Globalmente, foram contabilizados 1,2 milhão de novas infecções em 2025, o menor número desde o início da epidemia, mas ainda muito acima da meta de 200 mil novas infecções para estar no caminho certo. A diretora executiva do Unaids, Winnie Byanyima, ressalta que, embora a ciência ofereça caminhos realistas para alcançar os objetivos, os desafios são predominantemente políticos e dependem de "escolhas políticas" e "acesso com dignidade" aos serviços de saúde. Ela enfatiza que o HIV é uma "doença impulsionada pela desigualdade", especialmente na América Latina, onde o estigma, a discriminação e a falta de acesso a serviços de saúde sexual e reprodutiva contribuem para o avanço das novas infecções, principalmente entre populações-chave.

No Brasil, o cenário é preocupante. O Ministério da Saúde registrou 39,2 mil novos casos de HIV em 2024, um aumento de 21,9% em comparação com uma década anterior. Estimativas apontam que cerca de 1,7 milhão de brasileiros vivem com o vírus atualmente. Apesar disso, o país tem avançado em outras frentes, como na prevenção da transmissão vertical (de mãe para filho), alcançando 87% das gestantes, e no tratamento antirretroviral, com 78% das pessoas vivendo com HIV em terapia. O Brasil também foi recentemente certificado pela eliminação da transmissão vertical do HIV, um marco importante.

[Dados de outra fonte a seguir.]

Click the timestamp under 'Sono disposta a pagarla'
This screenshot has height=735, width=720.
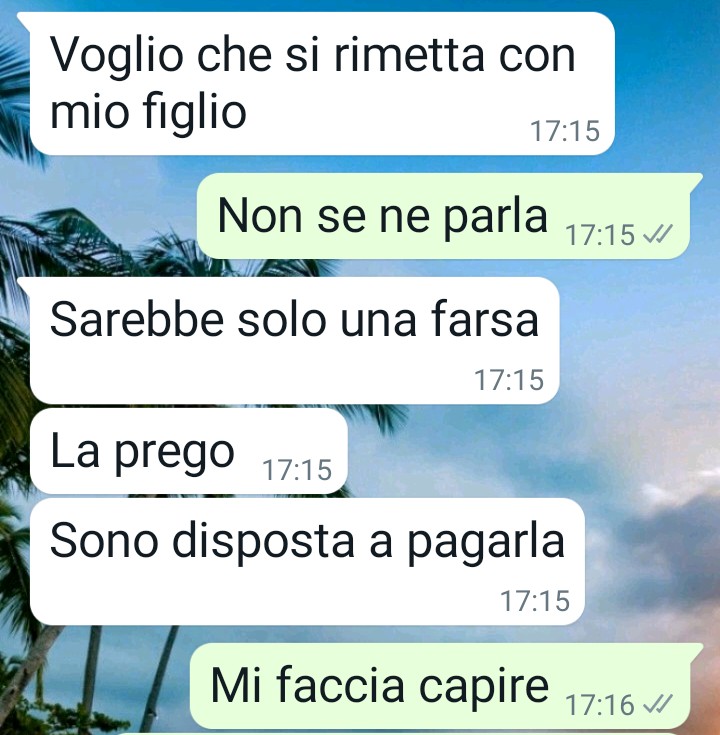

O relatório do Unaids também aponta que os esforços globais para combater o HIV/Aids têm enfrentado obstáculos crescentes. A queda de 18% no financiamento internacional em 2025, impulsionada por cortes em programas de ajuda humanitária, e o aumento de crises humanitárias e endividamento em países afetados, têm impactado a continuidade e a eficácia dos serviços. A redução na testagem para HIV em países com alta carga da infecção é um exemplo concreto das consequências dessa diminuição de recursos e atenção.